(Your goal): Rewrite the data below, putting "Where do I click to accomplish" wherever "At what coordinates should I click to accomplish" appears and keeping everything else the same.

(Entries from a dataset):
"""
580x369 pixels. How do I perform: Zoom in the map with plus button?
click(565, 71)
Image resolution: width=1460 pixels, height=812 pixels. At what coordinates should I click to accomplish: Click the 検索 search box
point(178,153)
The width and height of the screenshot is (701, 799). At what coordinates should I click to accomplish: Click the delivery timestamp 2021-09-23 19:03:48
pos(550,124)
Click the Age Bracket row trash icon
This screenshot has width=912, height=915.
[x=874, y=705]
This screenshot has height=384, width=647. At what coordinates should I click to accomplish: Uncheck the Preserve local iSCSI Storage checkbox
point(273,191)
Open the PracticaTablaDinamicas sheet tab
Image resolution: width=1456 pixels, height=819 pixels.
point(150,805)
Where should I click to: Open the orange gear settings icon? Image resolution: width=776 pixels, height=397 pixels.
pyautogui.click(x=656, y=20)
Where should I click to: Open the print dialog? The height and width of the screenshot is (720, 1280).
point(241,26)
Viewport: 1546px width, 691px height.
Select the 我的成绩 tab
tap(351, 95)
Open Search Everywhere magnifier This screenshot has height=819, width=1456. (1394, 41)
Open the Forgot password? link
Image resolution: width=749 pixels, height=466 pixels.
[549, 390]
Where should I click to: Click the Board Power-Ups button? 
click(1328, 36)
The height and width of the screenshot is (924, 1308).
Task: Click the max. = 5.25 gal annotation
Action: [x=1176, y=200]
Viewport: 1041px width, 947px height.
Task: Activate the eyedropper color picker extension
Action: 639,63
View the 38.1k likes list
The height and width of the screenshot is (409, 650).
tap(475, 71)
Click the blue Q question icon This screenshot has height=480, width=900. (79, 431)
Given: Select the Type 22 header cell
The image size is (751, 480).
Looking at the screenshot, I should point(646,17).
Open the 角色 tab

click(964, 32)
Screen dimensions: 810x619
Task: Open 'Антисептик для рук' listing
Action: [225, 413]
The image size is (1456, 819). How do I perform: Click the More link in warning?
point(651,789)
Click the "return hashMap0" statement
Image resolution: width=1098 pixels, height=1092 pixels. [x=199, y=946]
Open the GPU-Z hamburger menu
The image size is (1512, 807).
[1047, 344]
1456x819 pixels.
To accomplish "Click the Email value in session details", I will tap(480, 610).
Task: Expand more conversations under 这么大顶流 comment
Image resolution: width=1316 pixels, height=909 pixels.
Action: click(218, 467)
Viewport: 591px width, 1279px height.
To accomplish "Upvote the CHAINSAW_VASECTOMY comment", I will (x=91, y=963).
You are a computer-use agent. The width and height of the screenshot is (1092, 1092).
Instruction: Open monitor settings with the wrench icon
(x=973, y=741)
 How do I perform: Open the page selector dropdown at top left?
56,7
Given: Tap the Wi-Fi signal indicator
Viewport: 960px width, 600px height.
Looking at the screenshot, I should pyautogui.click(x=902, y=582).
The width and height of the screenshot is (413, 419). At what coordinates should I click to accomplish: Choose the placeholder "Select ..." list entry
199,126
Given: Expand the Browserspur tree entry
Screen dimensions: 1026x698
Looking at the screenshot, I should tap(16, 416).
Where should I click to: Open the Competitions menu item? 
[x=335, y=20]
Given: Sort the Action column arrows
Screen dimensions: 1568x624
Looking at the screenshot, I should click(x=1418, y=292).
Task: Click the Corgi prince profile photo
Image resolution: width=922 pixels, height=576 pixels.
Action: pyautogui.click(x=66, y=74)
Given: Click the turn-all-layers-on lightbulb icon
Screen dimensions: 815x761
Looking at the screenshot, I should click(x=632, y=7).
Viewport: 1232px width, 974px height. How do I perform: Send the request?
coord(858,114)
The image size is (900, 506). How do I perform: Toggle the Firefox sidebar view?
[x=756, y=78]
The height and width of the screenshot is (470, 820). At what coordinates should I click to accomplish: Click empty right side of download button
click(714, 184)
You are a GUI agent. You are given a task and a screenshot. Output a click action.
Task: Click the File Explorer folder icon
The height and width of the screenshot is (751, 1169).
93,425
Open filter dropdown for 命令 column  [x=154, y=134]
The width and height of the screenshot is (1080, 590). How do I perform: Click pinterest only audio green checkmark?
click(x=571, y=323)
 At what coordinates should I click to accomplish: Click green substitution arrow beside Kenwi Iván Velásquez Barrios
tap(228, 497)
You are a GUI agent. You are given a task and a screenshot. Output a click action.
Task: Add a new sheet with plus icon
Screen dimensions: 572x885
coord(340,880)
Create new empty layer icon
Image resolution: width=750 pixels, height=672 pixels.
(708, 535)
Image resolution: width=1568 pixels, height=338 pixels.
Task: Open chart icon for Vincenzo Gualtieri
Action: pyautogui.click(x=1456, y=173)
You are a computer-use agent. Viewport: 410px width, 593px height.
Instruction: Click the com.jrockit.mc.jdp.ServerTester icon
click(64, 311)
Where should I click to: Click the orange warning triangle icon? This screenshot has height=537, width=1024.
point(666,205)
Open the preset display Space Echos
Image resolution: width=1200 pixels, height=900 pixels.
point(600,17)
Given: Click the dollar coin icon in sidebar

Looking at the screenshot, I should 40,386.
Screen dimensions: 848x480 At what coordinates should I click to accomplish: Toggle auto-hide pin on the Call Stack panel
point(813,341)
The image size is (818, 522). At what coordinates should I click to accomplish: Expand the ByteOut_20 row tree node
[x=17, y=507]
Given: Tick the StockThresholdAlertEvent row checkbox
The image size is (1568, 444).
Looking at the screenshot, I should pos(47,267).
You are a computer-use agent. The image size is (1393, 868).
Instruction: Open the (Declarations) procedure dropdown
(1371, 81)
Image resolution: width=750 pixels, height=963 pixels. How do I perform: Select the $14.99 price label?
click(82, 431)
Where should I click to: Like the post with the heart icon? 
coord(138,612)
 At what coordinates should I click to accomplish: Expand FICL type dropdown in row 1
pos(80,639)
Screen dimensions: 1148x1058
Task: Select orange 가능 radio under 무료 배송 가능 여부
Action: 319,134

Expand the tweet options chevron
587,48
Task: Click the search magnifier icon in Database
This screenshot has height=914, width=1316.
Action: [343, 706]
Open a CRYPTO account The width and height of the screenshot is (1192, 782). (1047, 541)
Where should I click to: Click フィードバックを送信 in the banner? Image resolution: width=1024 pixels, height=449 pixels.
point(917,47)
"""
(Response to this exercise):
580x369 pixels. How do I perform: Zoom in the map with plus button?
click(565, 71)
Image resolution: width=1460 pixels, height=812 pixels. Where do I click to accomplish: Click the 検索 search box
point(178,153)
The width and height of the screenshot is (701, 799). Where do I click to accomplish: Click the delivery timestamp 2021-09-23 19:03:48
pos(550,124)
Click the Age Bracket row trash icon
This screenshot has width=912, height=915.
[x=874, y=705]
This screenshot has height=384, width=647. Where do I click to accomplish: Uncheck the Preserve local iSCSI Storage checkbox
point(273,191)
Open the PracticaTablaDinamicas sheet tab
Image resolution: width=1456 pixels, height=819 pixels.
point(150,805)
Where should I click to: Open the orange gear settings icon? Image resolution: width=776 pixels, height=397 pixels.
pyautogui.click(x=656, y=20)
Where should I click to: Open the print dialog? The height and width of the screenshot is (720, 1280).
point(241,26)
Viewport: 1546px width, 691px height.
Select the 我的成绩 tab
tap(351, 95)
Open Search Everywhere magnifier This screenshot has height=819, width=1456. (1394, 41)
Open the Forgot password? link
Image resolution: width=749 pixels, height=466 pixels.
[549, 390]
Where should I click to: Click the Board Power-Ups button? 
click(1328, 36)
The height and width of the screenshot is (924, 1308).
Task: Click the max. = 5.25 gal annotation
Action: [x=1176, y=200]
Viewport: 1041px width, 947px height.
Task: Activate the eyedropper color picker extension
Action: 639,63
View the 38.1k likes list
The height and width of the screenshot is (409, 650).
tap(475, 71)
Click the blue Q question icon This screenshot has height=480, width=900. (79, 431)
Given: Select the Type 22 header cell
The image size is (751, 480).
Looking at the screenshot, I should point(646,17).
Open the 角色 tab

click(964, 32)
Screen dimensions: 810x619
Task: Open 'Антисептик для рук' listing
Action: [225, 413]
The image size is (1456, 819). How do I perform: Click the More link in warning?
point(651,789)
Click the "return hashMap0" statement
Image resolution: width=1098 pixels, height=1092 pixels. [x=199, y=946]
Open the GPU-Z hamburger menu
The image size is (1512, 807).
[1047, 344]
1456x819 pixels.
To accomplish "Click the Email value in session details", I will tap(480, 610).
Task: Expand more conversations under 这么大顶流 comment
Image resolution: width=1316 pixels, height=909 pixels.
Action: click(218, 467)
Viewport: 591px width, 1279px height.
To accomplish "Upvote the CHAINSAW_VASECTOMY comment", I will (x=91, y=963).
You are a computer-use agent. The width and height of the screenshot is (1092, 1092).
Instruction: Open monitor settings with the wrench icon
(x=973, y=741)
 How do I perform: Open the page selector dropdown at top left?
56,7
Given: Tap the Wi-Fi signal indicator
Viewport: 960px width, 600px height.
Looking at the screenshot, I should pyautogui.click(x=902, y=582).
The width and height of the screenshot is (413, 419). Where do I click to accomplish: Choose the placeholder "Select ..." list entry
199,126
Given: Expand the Browserspur tree entry
Screen dimensions: 1026x698
Looking at the screenshot, I should tap(16, 416).
Where should I click to: Open the Competitions menu item? 
[x=335, y=20]
Given: Sort the Action column arrows
Screen dimensions: 1568x624
Looking at the screenshot, I should click(x=1418, y=292).
Task: Click the Corgi prince profile photo
Image resolution: width=922 pixels, height=576 pixels.
Action: pyautogui.click(x=66, y=74)
Given: Click the turn-all-layers-on lightbulb icon
Screen dimensions: 815x761
Looking at the screenshot, I should click(x=632, y=7).
Viewport: 1232px width, 974px height. How do I perform: Send the request?
coord(858,114)
The image size is (900, 506). How do I perform: Toggle the Firefox sidebar view?
[x=756, y=78]
The height and width of the screenshot is (470, 820). Where do I click to accomplish: Click empty right side of download button
click(714, 184)
You are a GUI agent. You are given a task and a screenshot. Output a click action.
Task: Click the File Explorer folder icon
The height and width of the screenshot is (751, 1169).
93,425
Open filter dropdown for 命令 column  [x=154, y=134]
The width and height of the screenshot is (1080, 590). How do I perform: Click pinterest only audio green checkmark?
click(x=571, y=323)
 Where do I click to accomplish: Click green substitution arrow beside Kenwi Iván Velásquez Barrios
tap(228, 497)
You are a GUI agent. You are given a task and a screenshot. Output a click action.
Task: Add a new sheet with plus icon
Screen dimensions: 572x885
coord(340,880)
Create new empty layer icon
Image resolution: width=750 pixels, height=672 pixels.
(708, 535)
Image resolution: width=1568 pixels, height=338 pixels.
Task: Open chart icon for Vincenzo Gualtieri
Action: pyautogui.click(x=1456, y=173)
You are a computer-use agent. Viewport: 410px width, 593px height.
Instruction: Click the com.jrockit.mc.jdp.ServerTester icon
click(64, 311)
Where should I click to: Click the orange warning triangle icon? This screenshot has height=537, width=1024.
point(666,205)
Open the preset display Space Echos
Image resolution: width=1200 pixels, height=900 pixels.
point(600,17)
Given: Click the dollar coin icon in sidebar

Looking at the screenshot, I should 40,386.
Screen dimensions: 848x480 Where do I click to accomplish: Toggle auto-hide pin on the Call Stack panel
point(813,341)
The image size is (818, 522). Where do I click to accomplish: Expand the ByteOut_20 row tree node
[x=17, y=507]
Given: Tick the StockThresholdAlertEvent row checkbox
The image size is (1568, 444).
Looking at the screenshot, I should pos(47,267).
You are a computer-use agent. The image size is (1393, 868).
Instruction: Open the (Declarations) procedure dropdown
(1371, 81)
Image resolution: width=750 pixels, height=963 pixels. How do I perform: Select the $14.99 price label?
click(82, 431)
Where should I click to: Like the post with the heart icon? 
coord(138,612)
 Where do I click to accomplish: Expand FICL type dropdown in row 1
pos(80,639)
Screen dimensions: 1148x1058
Task: Select orange 가능 radio under 무료 배송 가능 여부
Action: 319,134

Expand the tweet options chevron
587,48
Task: Click the search magnifier icon in Database
This screenshot has height=914, width=1316.
Action: [343, 706]
Open a CRYPTO account The width and height of the screenshot is (1192, 782). (1047, 541)
Where should I click to: Click フィードバックを送信 in the banner? Image resolution: width=1024 pixels, height=449 pixels.
point(917,47)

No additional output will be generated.